I found some explanation that new version of VS has _ITERATOR_DEBUG_LEVEL set to 2 in Debug mode. It means that there are some extra security controls over iterators to detect memory leaks and other problematic stuff with iterators.

After longer research I came to realization that GDAL is compiled with /MD switch and my application wasn’t. The solution was easy. I just added /MD and Debug mode of app start working like a charm.

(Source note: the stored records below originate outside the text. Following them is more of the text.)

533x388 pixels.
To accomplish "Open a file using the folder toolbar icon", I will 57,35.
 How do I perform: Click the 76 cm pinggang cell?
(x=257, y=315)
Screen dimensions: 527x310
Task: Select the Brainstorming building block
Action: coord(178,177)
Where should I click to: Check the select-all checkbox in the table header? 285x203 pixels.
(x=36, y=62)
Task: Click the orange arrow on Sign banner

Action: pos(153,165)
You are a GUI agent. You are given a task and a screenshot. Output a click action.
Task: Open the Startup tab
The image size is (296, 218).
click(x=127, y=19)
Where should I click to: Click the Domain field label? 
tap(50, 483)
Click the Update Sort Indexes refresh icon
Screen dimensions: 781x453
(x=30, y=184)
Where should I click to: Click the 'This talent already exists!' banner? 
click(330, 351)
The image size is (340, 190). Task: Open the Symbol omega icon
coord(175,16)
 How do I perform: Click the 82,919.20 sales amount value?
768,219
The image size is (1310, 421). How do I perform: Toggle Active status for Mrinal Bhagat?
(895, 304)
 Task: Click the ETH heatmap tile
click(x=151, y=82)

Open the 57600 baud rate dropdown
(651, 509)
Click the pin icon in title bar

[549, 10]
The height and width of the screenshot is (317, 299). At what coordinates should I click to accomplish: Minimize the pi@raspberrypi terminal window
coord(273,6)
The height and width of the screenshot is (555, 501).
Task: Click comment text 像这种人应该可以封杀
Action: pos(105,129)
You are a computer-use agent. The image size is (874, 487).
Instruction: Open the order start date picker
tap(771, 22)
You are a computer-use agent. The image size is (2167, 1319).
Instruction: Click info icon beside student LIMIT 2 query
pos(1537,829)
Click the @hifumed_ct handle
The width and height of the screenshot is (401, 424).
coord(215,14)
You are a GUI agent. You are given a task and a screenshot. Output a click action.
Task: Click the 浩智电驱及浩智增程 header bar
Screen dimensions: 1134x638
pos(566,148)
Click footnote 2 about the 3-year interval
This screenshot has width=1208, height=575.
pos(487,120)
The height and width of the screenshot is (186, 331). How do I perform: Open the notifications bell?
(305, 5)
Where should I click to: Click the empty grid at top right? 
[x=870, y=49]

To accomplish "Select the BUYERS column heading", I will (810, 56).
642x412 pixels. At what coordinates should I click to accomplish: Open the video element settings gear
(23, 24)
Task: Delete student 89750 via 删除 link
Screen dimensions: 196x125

Quote from MSDN about /MD compiler switch:

Defines _MT and _DLL so that both multithread- and DLL-specific versions of the run-time routines are selected from the standard .h files. This option also causes the compiler to place the library name MSVCRT.lib into the .obj file.
Applications compiled with this option are statically linked to MSVCRT.lib. This library provides a layer of code that allows the linker to resolve external references. The actual working code is contained in MSVCR71.DLL, which must be available at run time to applications linked with MSVCRT.lib.

Update 16.10. 2011

/MD solved problem, but there was another warning: Command line warning D9025: overriding ‘/MDd’ with ‘/MD’.

To solve Iterator issue for GDAL you need to compile DEBUG version of gdal.lib with switch /MDd instead of default /MD.

Just open nmake.opt file and replace /MD in lines with DEBUG definition by /MDd.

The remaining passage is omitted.